5. k-meansクラスタリングの実行
# k-meansクラスタリングの実行(標準化後のデータを使用)
kmeans = KMeans(n_clusters=3, random_state=42)
kmeans.fit(data_scaled)
data['Cluster'] = kmeans.labels_
ここでは、n_clusters=3で3つのクラスタにデータを分割するようにk-means法を適用しています。クラスタリングの結果として、各データポイントがどのクラスタに属するかがCluster列に追加されます。
6. k-meansの結果をプロット
# データをプロットしてクラスタリングの結果を視覚化
plt.figure(figsize=(8, 6))
plt.scatter(data['Height'], data['Weight'], c=data['Cluster'], cmap='viridis', s=50)
plt.xlabel('Height (cm)')
plt.ylabel('Weight (kg)')
plt.title('K-means Clustering of Height and Weight')
plt.show()
k-means法で得られたクラスタリングの結果を散布図で可視化します。c=data['Cluster']で各ポイントの色をクラスタ番号に基づいて設定し、cmap='viridis'でカラーマップを指定しています。
7. 階層的クラスタリング(デンドログラム)の実行
# 階層的クラスタリング(デンドログラム)の実行
linked = linkage(data_scaled, method='ward')
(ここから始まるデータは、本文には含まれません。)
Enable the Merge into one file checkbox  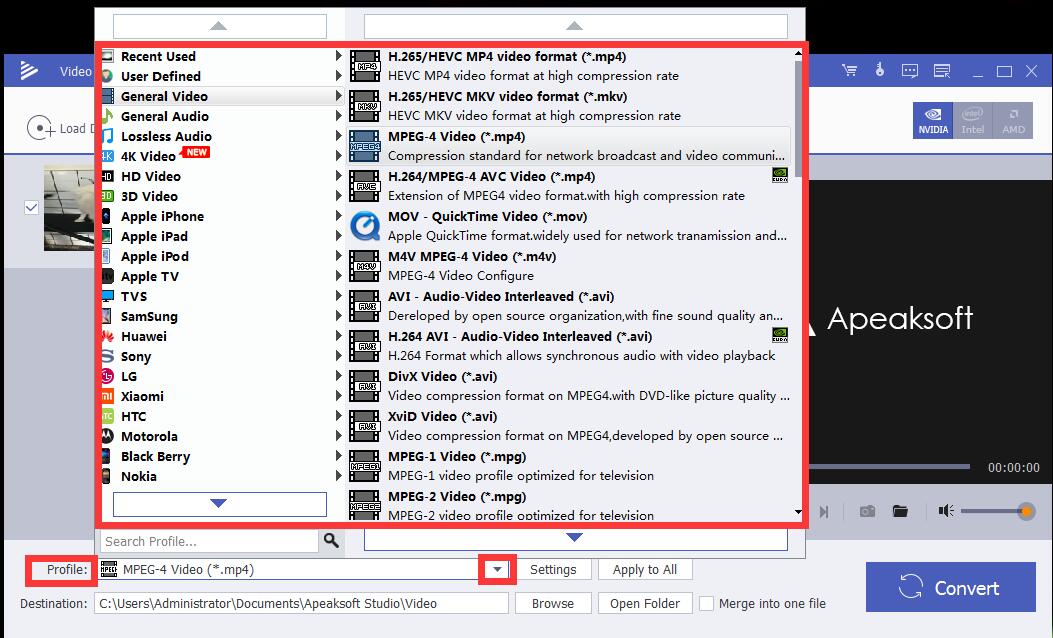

階層的クラスタリングを行い、データの結合プロセスをlinkage関数を用いて計算します。ここではmethod='ward'を指定しており、分散の最小化を基準にクラスタを結合します。
8. デンドログラムの描画
# デンドログラムの描画
plt.figure(figsize=(10, 7))
dendrogram(linked, orientation='top', labels=np.arange(1, 51), distance_sort='descending', show_leaf_counts=True)
plt.title('Dendrogram')
plt.xlabel('Sample Index')
plt.ylabel('Distance')
plt.show()
最後に、デンドログラムを描画して階層的クラスタリングの結果を視覚化します。デンドログラムは、データがどのようにしてクラスタに結合されていくかを示すもので、クラスタリングの階層構造を理解するのに役立ちます。
結論
k-means法とデンドログラムは、異なる視点からデータのクラスタリングを行うための強力なツールです。k-means法は指定したクラスタ数に基づいてデータを分割するのに対し、デンドログラムはデータがどのように階層的に結合されていくかを視覚的に示します。両方の手法を理解することで、データの内部構造やパターンをより深く洞察できるようになります。